[Stored items from a collection]
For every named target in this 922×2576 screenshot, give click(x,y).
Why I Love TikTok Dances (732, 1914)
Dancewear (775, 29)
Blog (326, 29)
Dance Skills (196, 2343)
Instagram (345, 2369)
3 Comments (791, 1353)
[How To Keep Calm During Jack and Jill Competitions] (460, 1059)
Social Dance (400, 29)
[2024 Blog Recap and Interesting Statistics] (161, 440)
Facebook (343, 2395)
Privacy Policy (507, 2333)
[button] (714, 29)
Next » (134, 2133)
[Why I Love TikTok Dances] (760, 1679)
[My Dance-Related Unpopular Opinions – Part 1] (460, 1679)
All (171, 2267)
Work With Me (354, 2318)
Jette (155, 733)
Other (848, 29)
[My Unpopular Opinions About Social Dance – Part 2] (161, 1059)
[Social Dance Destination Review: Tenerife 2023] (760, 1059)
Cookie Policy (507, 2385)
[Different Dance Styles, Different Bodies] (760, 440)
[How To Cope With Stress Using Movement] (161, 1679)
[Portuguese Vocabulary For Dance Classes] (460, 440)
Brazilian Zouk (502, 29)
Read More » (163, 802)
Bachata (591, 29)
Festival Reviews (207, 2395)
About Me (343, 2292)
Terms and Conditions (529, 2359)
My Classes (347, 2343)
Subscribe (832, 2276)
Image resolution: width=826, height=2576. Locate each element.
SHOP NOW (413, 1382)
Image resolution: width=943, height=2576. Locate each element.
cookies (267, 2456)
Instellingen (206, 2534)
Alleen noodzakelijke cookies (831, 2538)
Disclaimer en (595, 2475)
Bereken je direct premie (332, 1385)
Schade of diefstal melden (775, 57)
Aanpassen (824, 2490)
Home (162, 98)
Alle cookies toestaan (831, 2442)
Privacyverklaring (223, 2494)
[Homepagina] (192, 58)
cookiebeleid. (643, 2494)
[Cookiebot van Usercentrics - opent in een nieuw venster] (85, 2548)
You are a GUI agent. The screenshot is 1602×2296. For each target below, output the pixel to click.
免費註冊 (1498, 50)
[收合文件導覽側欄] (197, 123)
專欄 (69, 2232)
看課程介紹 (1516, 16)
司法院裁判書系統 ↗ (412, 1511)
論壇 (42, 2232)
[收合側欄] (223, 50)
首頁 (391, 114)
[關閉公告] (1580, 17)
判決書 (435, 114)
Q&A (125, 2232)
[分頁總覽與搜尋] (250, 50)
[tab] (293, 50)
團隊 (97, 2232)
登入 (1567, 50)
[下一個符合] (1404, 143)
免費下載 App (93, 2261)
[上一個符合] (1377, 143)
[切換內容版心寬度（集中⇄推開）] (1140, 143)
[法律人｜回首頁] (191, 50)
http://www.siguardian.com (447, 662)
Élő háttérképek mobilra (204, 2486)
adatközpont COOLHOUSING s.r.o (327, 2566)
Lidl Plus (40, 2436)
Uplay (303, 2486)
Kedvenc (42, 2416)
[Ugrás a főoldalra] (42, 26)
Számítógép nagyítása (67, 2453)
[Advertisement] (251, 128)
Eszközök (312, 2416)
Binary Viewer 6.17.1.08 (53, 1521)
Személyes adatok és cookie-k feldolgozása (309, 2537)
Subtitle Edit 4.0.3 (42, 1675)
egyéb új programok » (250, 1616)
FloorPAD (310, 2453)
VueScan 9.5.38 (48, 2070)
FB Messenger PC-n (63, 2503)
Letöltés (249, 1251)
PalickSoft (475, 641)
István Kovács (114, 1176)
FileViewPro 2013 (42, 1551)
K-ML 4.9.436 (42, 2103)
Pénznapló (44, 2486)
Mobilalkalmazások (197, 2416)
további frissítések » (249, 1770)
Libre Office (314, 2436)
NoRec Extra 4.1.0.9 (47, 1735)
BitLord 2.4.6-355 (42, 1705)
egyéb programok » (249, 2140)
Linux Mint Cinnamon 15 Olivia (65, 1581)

### PROMPT
Take the lines from the top of the data through the one that contains "Bereken je direct premie (332, 1385)" and copy them exactly, leaving out every line after it.

### WRITTEN ANSWER
For every named target in this 922×2576 screenshot, give click(x,y).
Why I Love TikTok Dances (732, 1914)
Dancewear (775, 29)
Blog (326, 29)
Dance Skills (196, 2343)
Instagram (345, 2369)
3 Comments (791, 1353)
[How To Keep Calm During Jack and Jill Competitions] (460, 1059)
Social Dance (400, 29)
[2024 Blog Recap and Interesting Statistics] (161, 440)
Facebook (343, 2395)
Privacy Policy (507, 2333)
[button] (714, 29)
Next » (134, 2133)
[Why I Love TikTok Dances] (760, 1679)
[My Dance-Related Unpopular Opinions – Part 1] (460, 1679)
All (171, 2267)
Work With Me (354, 2318)
Jette (155, 733)
Other (848, 29)
[My Unpopular Opinions About Social Dance – Part 2] (161, 1059)
[Social Dance Destination Review: Tenerife 2023] (760, 1059)
Cookie Policy (507, 2385)
[Different Dance Styles, Different Bodies] (760, 440)
[How To Cope With Stress Using Movement] (161, 1679)
[Portuguese Vocabulary For Dance Classes] (460, 440)
Brazilian Zouk (502, 29)
Read More » (163, 802)
Bachata (591, 29)
Festival Reviews (207, 2395)
About Me (343, 2292)
Terms and Conditions (529, 2359)
My Classes (347, 2343)
Subscribe (832, 2276)
Image resolution: width=826, height=2576. Locate each element.
SHOP NOW (413, 1382)
Image resolution: width=943, height=2576. Locate each element.
cookies (267, 2456)
Instellingen (206, 2534)
Alleen noodzakelijke cookies (831, 2538)
Disclaimer en (595, 2475)
Bereken je direct premie (332, 1385)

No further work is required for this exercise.